Body composition and anthropometric measurements assessment

Body composition was assessed using the InBody 770 scanner. The protocol of which has been described in other studies [9]. Weight was measured using calibrated digital scales and height was measured by a wall-mounted stadiometer. Also, waist circumference (WC) from midpoint between the last rib and the iliac crest, and hip circumference (HC) the most prominent part is marked and without imposing any pressure on the body with a precision of 0.5 cm were calculated. BMI was also calculated as weight (kg) divided by height (m2).

Assessment of blood pressure

To measure blood pressure, participants rested for 10–15 min, then blood pressure was measured using sphygmomanometer (Omron, Germany, European).

The HOMA-IR calculation

The insulin resistance homeostatic model assessment (HOMA-IR) according to the following equation: [fasting plasma glucose (mmol/l) × fasting plasma insulin (mIU/l)]/22.5 [32].

Definition of metabolic health and its components

We used karelis criteria according to which the presence of 4 or more of the following items indicates a healthy phenotype: TG ≤ 1.7 mmol/l, HDL ≥ 1.3 mmol/l and no treatment, LDL ≤ 2.6 mmol/l and no treatment, hs-CRP ≤ 3.0 mg/l, and HOMA-IR ≤ 2.7 [33].

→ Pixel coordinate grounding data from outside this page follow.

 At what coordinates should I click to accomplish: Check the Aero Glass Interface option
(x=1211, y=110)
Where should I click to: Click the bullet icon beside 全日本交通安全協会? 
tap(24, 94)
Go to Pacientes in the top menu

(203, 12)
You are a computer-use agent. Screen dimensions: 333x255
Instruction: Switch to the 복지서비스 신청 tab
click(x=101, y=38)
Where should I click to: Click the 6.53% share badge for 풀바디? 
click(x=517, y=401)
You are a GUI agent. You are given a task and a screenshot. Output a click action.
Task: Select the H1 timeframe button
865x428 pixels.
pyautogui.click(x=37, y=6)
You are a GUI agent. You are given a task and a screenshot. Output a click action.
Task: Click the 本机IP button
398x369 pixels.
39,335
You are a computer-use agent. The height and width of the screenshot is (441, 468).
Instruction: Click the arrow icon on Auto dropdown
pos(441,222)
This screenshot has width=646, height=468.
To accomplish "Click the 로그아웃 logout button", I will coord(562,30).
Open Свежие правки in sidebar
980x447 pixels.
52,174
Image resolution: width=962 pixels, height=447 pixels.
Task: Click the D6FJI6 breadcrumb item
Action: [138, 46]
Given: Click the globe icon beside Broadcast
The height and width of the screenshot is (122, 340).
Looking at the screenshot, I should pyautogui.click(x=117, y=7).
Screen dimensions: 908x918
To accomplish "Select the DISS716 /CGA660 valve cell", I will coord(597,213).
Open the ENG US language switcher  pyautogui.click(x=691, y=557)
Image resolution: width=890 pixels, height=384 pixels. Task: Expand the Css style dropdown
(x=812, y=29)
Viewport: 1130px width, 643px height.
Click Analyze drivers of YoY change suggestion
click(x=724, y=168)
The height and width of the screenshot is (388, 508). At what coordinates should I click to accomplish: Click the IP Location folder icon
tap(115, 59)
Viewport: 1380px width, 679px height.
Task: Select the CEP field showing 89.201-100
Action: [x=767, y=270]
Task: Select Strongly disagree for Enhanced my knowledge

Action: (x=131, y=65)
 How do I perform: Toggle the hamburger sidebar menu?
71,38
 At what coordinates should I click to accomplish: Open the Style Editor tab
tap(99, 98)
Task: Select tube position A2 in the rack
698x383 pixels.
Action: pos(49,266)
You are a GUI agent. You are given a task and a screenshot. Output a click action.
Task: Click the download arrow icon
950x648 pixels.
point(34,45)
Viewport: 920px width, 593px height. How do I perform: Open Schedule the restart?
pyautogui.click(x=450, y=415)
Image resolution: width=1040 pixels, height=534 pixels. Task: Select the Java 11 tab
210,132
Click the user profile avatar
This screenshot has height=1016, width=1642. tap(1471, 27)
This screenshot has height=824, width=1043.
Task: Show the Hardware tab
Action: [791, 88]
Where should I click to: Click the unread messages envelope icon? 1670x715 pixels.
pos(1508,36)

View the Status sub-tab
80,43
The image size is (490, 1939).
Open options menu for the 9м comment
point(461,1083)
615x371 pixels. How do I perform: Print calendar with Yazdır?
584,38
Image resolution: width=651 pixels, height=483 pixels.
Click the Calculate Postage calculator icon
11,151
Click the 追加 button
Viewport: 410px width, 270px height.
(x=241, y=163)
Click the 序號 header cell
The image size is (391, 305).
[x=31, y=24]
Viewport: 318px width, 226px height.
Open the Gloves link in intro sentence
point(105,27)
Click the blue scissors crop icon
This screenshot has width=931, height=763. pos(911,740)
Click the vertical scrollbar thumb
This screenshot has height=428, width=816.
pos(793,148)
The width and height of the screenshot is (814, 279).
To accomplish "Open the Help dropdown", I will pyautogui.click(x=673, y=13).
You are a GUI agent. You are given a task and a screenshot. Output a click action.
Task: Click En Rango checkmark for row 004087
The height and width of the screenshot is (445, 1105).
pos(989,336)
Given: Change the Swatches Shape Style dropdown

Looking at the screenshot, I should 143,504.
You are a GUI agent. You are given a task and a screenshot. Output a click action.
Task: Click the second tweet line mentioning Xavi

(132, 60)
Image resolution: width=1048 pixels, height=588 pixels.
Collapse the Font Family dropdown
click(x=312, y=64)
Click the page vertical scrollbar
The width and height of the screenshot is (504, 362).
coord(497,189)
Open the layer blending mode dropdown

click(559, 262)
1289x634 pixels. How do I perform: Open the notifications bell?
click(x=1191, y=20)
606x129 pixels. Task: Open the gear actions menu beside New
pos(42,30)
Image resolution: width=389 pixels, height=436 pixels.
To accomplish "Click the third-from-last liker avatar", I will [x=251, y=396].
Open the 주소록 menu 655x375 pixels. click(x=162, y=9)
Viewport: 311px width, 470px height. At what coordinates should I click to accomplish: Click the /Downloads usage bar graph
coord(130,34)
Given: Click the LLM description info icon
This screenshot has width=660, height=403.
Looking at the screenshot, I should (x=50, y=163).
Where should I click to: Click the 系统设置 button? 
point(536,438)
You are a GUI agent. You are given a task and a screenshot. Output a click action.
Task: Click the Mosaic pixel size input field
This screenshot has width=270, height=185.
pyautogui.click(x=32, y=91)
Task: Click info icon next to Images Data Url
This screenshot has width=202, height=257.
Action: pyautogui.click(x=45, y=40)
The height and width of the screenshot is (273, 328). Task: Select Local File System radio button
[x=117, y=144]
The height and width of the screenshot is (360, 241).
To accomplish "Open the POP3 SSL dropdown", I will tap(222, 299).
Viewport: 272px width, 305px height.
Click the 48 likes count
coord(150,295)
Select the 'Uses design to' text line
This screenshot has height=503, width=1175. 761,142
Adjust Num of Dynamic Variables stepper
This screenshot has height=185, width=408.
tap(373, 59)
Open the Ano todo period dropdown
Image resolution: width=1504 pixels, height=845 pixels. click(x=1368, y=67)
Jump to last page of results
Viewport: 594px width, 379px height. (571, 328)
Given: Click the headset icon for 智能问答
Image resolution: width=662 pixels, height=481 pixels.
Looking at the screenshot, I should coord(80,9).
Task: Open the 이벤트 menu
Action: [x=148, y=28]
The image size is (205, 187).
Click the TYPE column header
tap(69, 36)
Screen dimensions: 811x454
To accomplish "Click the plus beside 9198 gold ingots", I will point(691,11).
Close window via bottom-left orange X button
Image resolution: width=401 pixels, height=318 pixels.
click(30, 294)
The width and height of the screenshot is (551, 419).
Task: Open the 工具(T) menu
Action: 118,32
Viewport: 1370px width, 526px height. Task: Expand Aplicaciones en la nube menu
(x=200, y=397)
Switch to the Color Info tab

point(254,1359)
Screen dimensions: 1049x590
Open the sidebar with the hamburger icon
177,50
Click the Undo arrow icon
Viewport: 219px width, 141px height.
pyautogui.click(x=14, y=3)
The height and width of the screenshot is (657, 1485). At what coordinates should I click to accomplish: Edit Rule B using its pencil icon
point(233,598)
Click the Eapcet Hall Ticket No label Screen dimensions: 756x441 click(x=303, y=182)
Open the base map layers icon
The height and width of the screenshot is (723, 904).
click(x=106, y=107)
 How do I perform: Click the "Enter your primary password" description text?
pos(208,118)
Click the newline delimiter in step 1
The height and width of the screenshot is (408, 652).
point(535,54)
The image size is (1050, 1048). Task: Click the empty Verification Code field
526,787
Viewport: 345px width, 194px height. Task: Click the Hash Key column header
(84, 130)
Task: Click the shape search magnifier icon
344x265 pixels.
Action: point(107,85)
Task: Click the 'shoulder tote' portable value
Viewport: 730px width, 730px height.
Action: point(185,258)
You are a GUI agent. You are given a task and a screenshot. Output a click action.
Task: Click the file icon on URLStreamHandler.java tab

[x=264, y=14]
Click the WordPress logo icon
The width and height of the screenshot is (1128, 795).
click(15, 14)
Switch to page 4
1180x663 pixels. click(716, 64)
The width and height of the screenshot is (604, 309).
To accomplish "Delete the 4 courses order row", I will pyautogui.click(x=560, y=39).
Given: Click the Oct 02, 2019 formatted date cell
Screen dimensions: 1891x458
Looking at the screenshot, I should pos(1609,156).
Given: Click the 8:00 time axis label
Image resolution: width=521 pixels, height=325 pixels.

Assessment of dietary intake

A semi-quantitative food frequency questionnaire (FFQ) with 147 food items including a list of foods consumed during the past year was used to assess dietary intake. All participants were asked about the amount and frequency of each food item consumed daily, weekly or monthly. The reported frequency for each food item was then converted to grams/day. Evaluation of dietary nutrient intake was performed using N4 (First Data Bank, San Bruno, CA) software with its database adapted for Iranian foods. This questionnaire also had high validity and reliability [34].

Lifelines Diet Score

The LLDS is a tool for ranking people about the relative quality of the diet, calculated using the method of Vinke et al. [25]. This dietary privilege is explained in detail elsewhere [25, 35]. In summary, according to the Dutch diet guidelines in 2015, which are completely based on scientific evidence, LLDS includes the consumption of nine food groups of vegetables, fruit, whole grain products, legumes and nuts, fish, oils and soft margarines, unsweetened dairy, coffee, and tea that have been proven to have positive effects on health, and three food groups including red and processed meat, butter and hard margarines, and sugar-sweetened beverages that have a negative effect on health. Individual’s food intake was expressed in grams per 1000 kcal. For each food group, intake was divided into 1 to 5 quintiles, that 5 points are given to the maximum intake and 1 point is given to the minimum intake of positive food groups, and for negative food groups, 5 points are awarded to the lowest intake and 1 point is given to the minimum intak. Finally, the sum of the scores of the 12 components is considered as LLDS score, which is in the range of 12–60 [25, 35].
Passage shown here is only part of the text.